President Joe Biden’s plan to forgive $10,000 to $20,000 of student debt for up to 40 million borrowers was recently put on hold by a federal appeals court.
Six states had asked the court to block the implementation of loan forgiveness until their lawsuits against the program were resolved. The states allege that they would be financially harmed if borrowers receive loan forgiveness.
As an ethicist who studies the morality of debt, my work explores the question at the heart of opposition to student loan forgiveness: Is student debt cancellation unfair?
Educational debt is often regarded as an investment in one’s future. Millennials with a Bachelor of Arts degree, for instance, typically earn $25,000 more per year than those with just a high school diploma.
Given the benefits of college education, canceling student debt appears to some as a giveaway for those who are on the way to becoming well-off.
Canceling debt also seems to violate the moral principle of following through on one’s promises.
A student signs a promissory note agreeing to pay back the government and, ultimately, the taxpayers. And so student borrowers seem to have a moral duty to pay their debts.
Fairness and respect, however, also demand that society address the magnitude of student debt today, and especially the burden it imposes on low-income, first-generation and Black borrowers.
Young people today start their adult lives burdened with much more student debt than previous generations. Almost 70% of college students now borrow to attend college, and the average size of their debt has risen since the mid-1990s from less than $13,000 to about $30,000 today.

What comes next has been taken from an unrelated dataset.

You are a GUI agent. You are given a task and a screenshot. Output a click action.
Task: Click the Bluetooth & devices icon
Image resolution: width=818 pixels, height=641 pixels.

This explosion in student debt raises two significant moral concerns.
The first concern is that the distribution of costs and benefits is highly unequal. Fairness requires equal opportunity. Yet, while borrowing for education is supposed to create opportunities for students from disadvantaged backgrounds, those opportunities often fail to materialize.
Data shows that low-income students, first-generation students and Black students face much greater struggles in repaying their loans. About 70% of those in default are first-generation students, and 40% come from low-income backgrounds.
These repayment and default rates reflect significantly lower graduation rates for students in those groups, who typically need to work long hours while also in school.
But they also reflect significantly lower post-graduation incomes for such students. Black men with a bachelor’s degree make, on average, more than 20% less than white men with the same education and experience, though that wage gap is smaller for women. And first-generation graduates typically make 10% less than students whose parents graduated from college.
A second moral concern is that student debt is increasingly causing widespread distress and constraining the lives of borrowers. Even before the pandemic, 20% of student borrowers were behind on payments.
Some analysts have argued, however, that canceling student debt will create a problem of moral hazard. A moral hazard arises when people no longer feel the need to make careful choices because they expect others to cover the risk.
Moral hazard can be avoided by combining student debt cancellation with programs that reduce the need for future borrowing.
One success story is the Tennessee Promise, enacted in 2015 to make tuition at community and technical colleges free to state residents. It has increased enrollment and retention and completion rates while reducing borrowing by over 25%. (Rhode Island has a similar program at the Community College of Rhode Island.)
The way forward is to create a fairer society by canceling some student debt and reversing the trend of funding higher education with borrowing.
Kate Padgett Walsh is an associate professor of philosophy at Iowa State University. Distributed by The Associated Press.